New ownership for fibre firms

Two specialty fibre companies have changed hands in recent months. Fibercore, based in Southampton, UK, was sold by networking company Cisco Systems to the private equity firm H.I.G. Europe, which backed a management buyout led by Fibrecore's chief executive officer Chris Emslie. In an unrelated deal, the Dutch cable company Draka was purchased by the Italian cable manufacturer Prysmian, following a bidding war with other interested parties.

Fibercore was founded in 1982 and provides specialty fibres to the aerospace and defence industries for navigation and stabilization systems in aeroplanes, helicopters, satellites and space probes, among other applications. The company manufactures a wide range of optical fibres, including photosensitive, erbium-doped, bend-insensitive and polarization-maintaining models. Fibercore's erbium-doped fibres are used in power amplifiers for high-speed data transmission in telecommunications. When announcing the acquisition, Matthias Allgaier, managing director at H.I.G. Europe, said: “Fibercore is a genuine UK export success story and we look forward to supporting the business in its continued international expansion.” The financial details of the deal were not disclosed. The Fibercore deal is H.I.G. Europe's tenth investment in the last 12 months and fourth since the start of 2011. In June, Fibercore was awarded £0.92 million by the British government's Technology Strategy Board to help develop polarization-maintaining fibre components. The project is a collaboration between Fibercore and two other UK photonics firms: components specialist Gooch & Housego and fibre laser manufacturer Fianium.

Cable specialist Draka is now part of the Prysmian group. Credit: DRAKA

Prysmian acquired Draka for €900 million in cash and shares after a bidding war with China's Xinmao Group. Prysmian had initially bid €840 million, or €17.20 per share, for the company last November, but Xinmao upped the ante to €1 billion, or €20.50 per share. Draka stockholders had previously rejected an offer of €15 per share from Nexans, a cabling systems company in Paris. Xinmao then retracted its bid, saying it had to wait for approval from the Chinese government and would therefore not be able to launch its offer in time to compete with Prysmian. Draka, based in Amsterdam, has 9,400 employees and last year reported revenues of more than €2.4 billion. In June, Draka teamed up with the Technical University of Berlin and VI Systems, a German developer of high-speed optoelectronic transmitters and receivers, to test its 50-μm-core multimode fibre for long-distance, high-speed optical data communication. The resulting link operated at 12.5 Gbit s−1 over a distance of 1 km. The group hopes to create optical links of 40 Gbit s−1 and 100 Gbit s−1 in the near future.

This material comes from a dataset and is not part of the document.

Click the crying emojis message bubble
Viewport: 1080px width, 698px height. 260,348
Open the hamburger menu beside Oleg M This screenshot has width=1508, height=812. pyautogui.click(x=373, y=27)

Medical market provides opportunities

Optical fibres continue to make significant progress in medical applications. Omniguide, a Massachusetts-based developer of laser delivery systems based on novel optical waveguide technology, says its CO2 laser scalpel is now being used to target brain tumours deep within the base of the skull, where traditional treatments cannot reach. The system uses hollow-core photonic-crystal fibre, which is capable of carrying the long infrared wavelengths produced by CO2 lasers (10.6 μm). Traditional fused silica fibres, which are designed to carry the telecommunications wavelength of 1.5 μm, are opaque to such beams. The advent of suitable flexible waveguides for CO2 laser light greatly simplifies the delivery of light for clinical applications by alleviating the need for a line-of-sight path or close proximity to the laser source. “Carbon dioxide lasers have been around in neurosurgery for quite a while, but they were large, bulky devices,” says Eric Lee Tessler, a neurosurgeon in New York who is now using Omniguide's fibre-based laser. He says the device allows him to remove the tumours quickly and with high precision. Omniguide has also introduced a version of its fibre laser for treating gynaecological conditions such as endometriosis, in which cells from the lining of the uterus extend into the ovaries and other areas. The CO2 fibre laser allows doctors to vaporize excess tissue in a minimally invasive procedure.

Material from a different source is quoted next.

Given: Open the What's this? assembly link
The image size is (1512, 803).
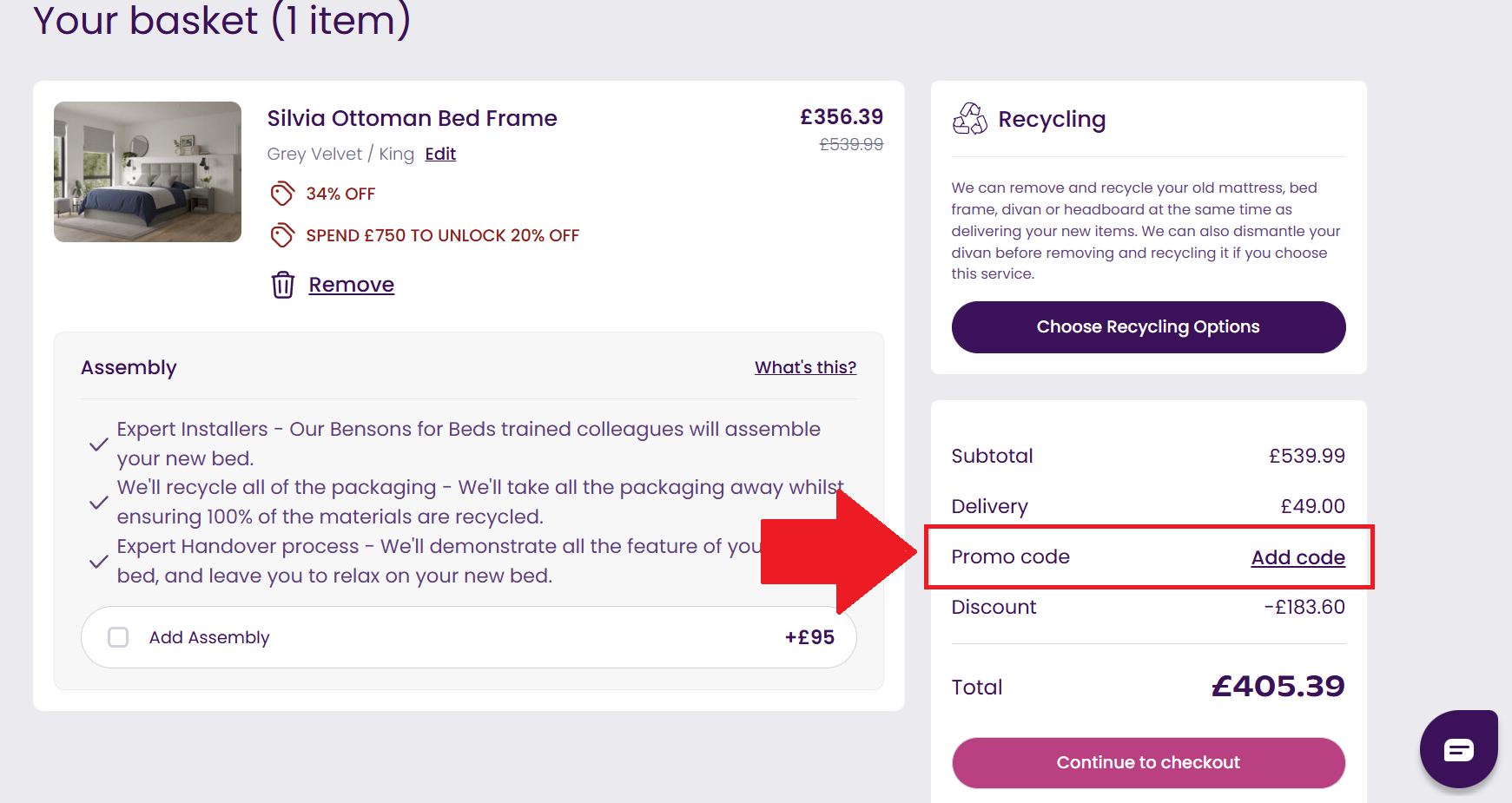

Specialty fibres are also having an impact in other areas of medical science. Researchers at the TecInTex project, a collaboration between academia and the Swiss textile industry, are developing a bandage that contains embedded optical fibres. The fibres are coated with a material that changes colour in response to changes in pH levels, thereby indicating how well a wound is healing. A measurement device delivers light to the fibre and then checks for colour changes to monitor the state of a bandaged wound in real-time. The process could be safer than taking samples from a wound for laboratory testing, which often introduces a risk of infection. The fibre was developed by Lukas Scherer, a researcher in polymeric optical fibres at the Swiss Federal Laboratories for Materials Science and Technology.

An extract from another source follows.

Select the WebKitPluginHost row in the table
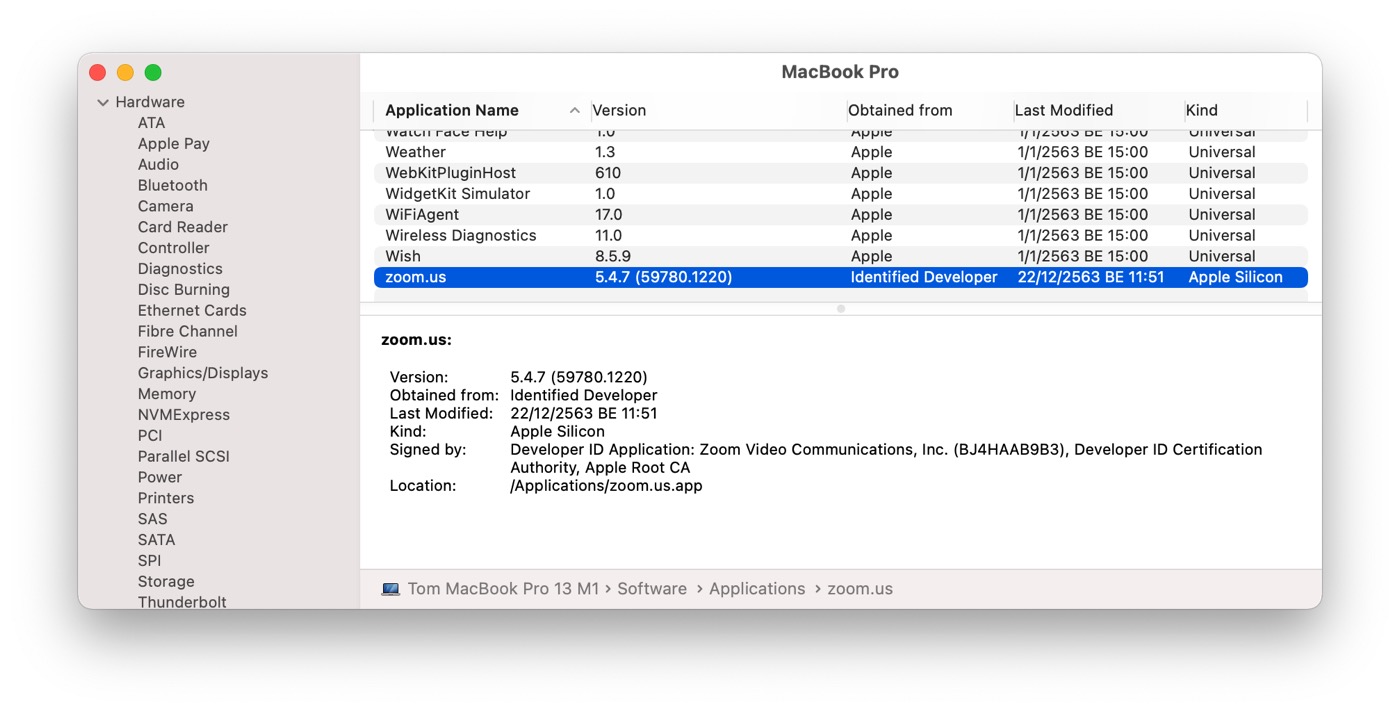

“We are currently looking for partners to validate and commercialize this technology,” explains Stephanie Pasche from the Centre Suisse d'Electronique et de Microtechnique, who also worked on the project. Pasche says the group may soon begin monitoring other wound parameters such as enzyme activity or protein level. The researchers are also hoping to make fibre-based on-body sensors such as clothing that can monitor an athlete's sweat.

The TecInTex project is part of Nano-tera, a programme funded by the Swiss government to promote technical innovation.